Hibiscus is usually thought of only as a flower, but its petals are used medicinally as well as for culinary purposes, and the color of red hibiscus—whether it’s used in a tea, a magical sachet, or some other Witchy creation—is a delightful addition to the usual greens and browns of an herbal magician’s pantry. You can find dried hibiscus in the herb section of any natural foods store, or online. If you live in a warm climate, you can also grow it in your garden and harvest and dry the petals yourself!

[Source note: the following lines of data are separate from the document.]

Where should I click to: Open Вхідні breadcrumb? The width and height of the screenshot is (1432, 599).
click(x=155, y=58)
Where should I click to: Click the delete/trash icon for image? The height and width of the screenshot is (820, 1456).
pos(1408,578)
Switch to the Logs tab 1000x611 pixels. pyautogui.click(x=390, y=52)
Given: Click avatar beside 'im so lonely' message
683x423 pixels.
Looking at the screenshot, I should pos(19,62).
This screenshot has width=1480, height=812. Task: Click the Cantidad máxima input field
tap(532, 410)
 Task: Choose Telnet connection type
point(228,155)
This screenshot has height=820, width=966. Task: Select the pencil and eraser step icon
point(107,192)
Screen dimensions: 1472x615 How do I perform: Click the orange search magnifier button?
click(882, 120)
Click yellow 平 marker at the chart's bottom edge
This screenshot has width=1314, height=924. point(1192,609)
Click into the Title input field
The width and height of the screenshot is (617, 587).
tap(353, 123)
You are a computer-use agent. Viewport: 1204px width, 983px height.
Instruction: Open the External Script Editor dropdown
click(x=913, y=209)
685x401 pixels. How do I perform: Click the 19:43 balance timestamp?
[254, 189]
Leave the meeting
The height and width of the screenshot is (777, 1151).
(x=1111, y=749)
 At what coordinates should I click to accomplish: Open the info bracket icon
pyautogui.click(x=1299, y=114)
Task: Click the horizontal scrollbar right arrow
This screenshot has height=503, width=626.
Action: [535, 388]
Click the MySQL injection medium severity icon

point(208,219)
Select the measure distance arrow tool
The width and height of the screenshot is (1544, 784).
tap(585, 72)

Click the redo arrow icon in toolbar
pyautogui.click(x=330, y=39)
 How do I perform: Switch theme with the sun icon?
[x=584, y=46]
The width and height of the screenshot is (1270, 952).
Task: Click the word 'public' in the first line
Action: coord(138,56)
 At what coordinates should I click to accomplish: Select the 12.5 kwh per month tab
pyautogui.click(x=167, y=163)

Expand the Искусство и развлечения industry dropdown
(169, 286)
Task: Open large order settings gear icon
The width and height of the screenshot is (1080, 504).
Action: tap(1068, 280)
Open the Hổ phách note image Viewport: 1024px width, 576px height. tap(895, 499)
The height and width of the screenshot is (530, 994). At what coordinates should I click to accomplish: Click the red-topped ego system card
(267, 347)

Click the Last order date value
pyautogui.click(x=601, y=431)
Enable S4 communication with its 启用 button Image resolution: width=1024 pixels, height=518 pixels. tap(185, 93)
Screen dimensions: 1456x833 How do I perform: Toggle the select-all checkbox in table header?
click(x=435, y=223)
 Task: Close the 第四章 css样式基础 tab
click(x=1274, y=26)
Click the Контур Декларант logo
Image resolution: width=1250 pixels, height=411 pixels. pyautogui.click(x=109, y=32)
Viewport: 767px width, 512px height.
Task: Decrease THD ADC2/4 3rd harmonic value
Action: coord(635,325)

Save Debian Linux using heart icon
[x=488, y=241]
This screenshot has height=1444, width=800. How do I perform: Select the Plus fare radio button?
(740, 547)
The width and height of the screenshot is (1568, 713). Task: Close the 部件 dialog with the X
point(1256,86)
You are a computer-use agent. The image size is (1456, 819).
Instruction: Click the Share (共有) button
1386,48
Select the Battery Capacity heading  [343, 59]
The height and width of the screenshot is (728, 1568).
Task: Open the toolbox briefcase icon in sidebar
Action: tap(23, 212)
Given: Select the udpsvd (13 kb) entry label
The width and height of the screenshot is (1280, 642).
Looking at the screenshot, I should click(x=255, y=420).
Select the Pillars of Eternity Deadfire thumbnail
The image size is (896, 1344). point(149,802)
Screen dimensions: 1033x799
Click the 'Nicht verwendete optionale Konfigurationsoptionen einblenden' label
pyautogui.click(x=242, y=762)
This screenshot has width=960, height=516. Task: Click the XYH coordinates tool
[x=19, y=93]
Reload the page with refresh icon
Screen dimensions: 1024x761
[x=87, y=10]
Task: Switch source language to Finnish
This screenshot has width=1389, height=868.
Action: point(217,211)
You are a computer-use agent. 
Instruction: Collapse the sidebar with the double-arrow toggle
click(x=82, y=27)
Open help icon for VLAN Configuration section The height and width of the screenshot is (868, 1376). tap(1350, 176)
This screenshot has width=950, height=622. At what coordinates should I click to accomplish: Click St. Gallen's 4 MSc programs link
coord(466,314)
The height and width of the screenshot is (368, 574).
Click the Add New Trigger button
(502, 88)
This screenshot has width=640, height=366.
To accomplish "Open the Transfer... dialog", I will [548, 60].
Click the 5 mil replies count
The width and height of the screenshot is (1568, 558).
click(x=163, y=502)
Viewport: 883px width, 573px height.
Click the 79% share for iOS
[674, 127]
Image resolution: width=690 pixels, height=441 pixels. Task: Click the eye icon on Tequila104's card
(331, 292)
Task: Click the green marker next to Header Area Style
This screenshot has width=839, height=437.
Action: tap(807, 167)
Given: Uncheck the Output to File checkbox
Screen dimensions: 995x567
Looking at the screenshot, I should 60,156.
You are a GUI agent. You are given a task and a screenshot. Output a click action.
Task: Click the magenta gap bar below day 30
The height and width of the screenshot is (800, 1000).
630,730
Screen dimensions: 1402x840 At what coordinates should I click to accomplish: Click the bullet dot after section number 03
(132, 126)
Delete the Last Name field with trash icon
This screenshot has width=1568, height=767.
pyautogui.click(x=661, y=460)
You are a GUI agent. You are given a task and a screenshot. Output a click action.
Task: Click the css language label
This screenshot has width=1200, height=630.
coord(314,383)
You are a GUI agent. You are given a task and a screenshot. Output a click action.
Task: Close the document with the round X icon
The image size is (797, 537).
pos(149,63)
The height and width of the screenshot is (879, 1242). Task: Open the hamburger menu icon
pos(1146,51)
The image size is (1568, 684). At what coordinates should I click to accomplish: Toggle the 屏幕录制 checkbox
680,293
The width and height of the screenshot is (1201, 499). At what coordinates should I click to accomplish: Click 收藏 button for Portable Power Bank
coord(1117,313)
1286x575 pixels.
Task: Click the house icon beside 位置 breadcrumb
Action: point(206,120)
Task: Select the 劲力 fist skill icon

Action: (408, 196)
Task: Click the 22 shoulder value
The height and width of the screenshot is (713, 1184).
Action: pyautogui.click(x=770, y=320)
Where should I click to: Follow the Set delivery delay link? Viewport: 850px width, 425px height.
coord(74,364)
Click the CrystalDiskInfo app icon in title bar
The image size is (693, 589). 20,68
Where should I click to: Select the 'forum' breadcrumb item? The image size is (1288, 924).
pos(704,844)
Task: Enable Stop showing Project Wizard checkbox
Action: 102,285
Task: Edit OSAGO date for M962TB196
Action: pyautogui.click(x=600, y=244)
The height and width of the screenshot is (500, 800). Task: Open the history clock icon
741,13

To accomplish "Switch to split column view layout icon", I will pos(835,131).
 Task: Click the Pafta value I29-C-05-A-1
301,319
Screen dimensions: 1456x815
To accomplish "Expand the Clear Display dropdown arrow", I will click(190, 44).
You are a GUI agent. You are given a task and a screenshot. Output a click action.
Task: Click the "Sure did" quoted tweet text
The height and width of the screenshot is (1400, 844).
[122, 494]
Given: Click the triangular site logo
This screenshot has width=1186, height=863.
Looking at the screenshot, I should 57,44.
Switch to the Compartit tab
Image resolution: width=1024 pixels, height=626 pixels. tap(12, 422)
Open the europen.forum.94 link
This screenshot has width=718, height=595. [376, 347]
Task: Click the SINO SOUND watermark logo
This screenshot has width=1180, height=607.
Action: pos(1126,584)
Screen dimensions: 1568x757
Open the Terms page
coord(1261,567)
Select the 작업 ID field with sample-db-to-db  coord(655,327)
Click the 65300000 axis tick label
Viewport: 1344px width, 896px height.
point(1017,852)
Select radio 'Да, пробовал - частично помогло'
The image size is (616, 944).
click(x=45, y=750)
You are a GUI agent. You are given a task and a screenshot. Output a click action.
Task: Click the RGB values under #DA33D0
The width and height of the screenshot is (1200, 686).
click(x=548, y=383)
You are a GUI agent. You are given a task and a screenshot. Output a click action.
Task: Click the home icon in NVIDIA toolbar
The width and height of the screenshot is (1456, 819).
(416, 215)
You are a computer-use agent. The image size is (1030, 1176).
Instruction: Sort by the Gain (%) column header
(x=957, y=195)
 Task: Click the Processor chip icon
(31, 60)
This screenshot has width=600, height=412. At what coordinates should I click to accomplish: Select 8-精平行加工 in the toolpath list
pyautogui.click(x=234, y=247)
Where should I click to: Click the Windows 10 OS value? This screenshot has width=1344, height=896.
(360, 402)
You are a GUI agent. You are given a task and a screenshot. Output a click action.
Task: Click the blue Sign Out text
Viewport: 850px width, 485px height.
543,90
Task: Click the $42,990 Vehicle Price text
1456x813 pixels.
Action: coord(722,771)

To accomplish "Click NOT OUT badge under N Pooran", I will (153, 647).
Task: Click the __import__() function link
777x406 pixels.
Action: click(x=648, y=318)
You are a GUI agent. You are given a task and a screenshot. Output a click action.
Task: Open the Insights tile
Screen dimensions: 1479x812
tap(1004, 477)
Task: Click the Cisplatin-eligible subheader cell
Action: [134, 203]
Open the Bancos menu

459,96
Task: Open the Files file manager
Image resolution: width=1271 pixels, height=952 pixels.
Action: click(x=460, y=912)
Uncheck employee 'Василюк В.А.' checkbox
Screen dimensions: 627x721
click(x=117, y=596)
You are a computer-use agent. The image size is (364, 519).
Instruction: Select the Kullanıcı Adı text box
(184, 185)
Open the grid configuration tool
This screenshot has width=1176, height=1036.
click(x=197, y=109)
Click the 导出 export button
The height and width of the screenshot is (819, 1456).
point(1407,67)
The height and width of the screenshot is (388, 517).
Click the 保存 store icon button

Hibiscus is found in a few different colors, but its red hibiscus that best serves both medicinal and magical purposes.  Hibiscus has been used in various parts of the world in teas and jams, and even for paper making. In some places, fibers from the stem of the hibiscus are used for making sackcloth and twine. High in antioxidants, the tea is beneficial for regulating appetite, protecting the liver, and helping the body speed up healing from a cold or flu. It can lower blood pressure and cholesterol, and has even been used in some parts of the world for encouraging hair to grow more thickly and keep from turning grey prematurely. The primary magical uses for hibiscus are love, lust, and divination. The flowers can be brewed in a strong tea which is drunk for inducing lust and passion. It can also be carried in a sachet or burned as an incense to attract love. Loose dried petals in a hot bath are a delightful way to raise one’s vibration and induce a general sense of well-being, which is a precursor to attracting new love. (Test your bathtub’s stain resistance before trying this—the color may rinse out more easily in older porcelain tubs than in newer acrylic ones.) For divination and clairvoyance, mix hibiscus into an incense. The flowers can also be used as a scrying tool when placed in a wooden bowl filled with water. Hibiscus is also known as kharkady and shoeflower.